Most companies look to benchmarked practices from leading companies in their industries when setting HR policies. "If one company is doing 'x' in terms of performance appraisal, and some other company is doing 'y' for interviewing and selection, other companies cobble these ideas together and call them 'best practices,'" Cardy says. "In reality all they've done is copy other people. Companies end up with a set of policies that don't necessarily go together or send a consistent message or image."

The employment branding trend is a departure from this strict focus on operational effectiveness. As with all things new, it will take time — and some solid evidence of effectiveness — before it becomes mainstream.Branding giants such as Nike will likely need more empirical research before embracing this concept in the HR suite. Identifying major employment brands, finding a broad set of dimensions to describe employment brands, and determining ways to assess the effectiveness of employment brands will all help legitimize the concept.

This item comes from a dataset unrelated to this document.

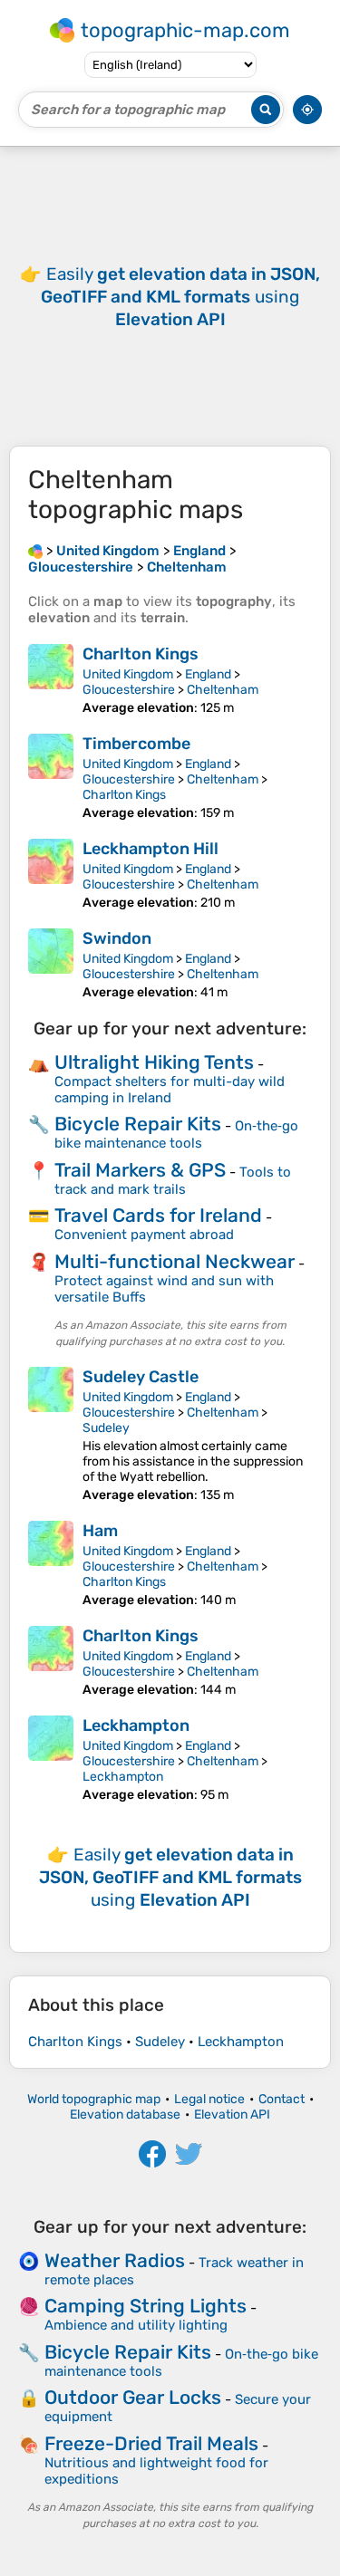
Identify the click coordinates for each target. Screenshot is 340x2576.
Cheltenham (222, 689)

But the idea that HR can play a larger role in shaping the strategy and brand of a company as a whole is one that excites Cardy. He sees interesting opportunities for collaboration between marketing and HR departments, whereby HR receives more recognition as a critical player than it does now.

"This is what HRM professionals should be striving towards," he says. "Rather than trying to copy one another and come up with a homogenized approach, let's build a unique set of practices and policies that make a meaningful whole."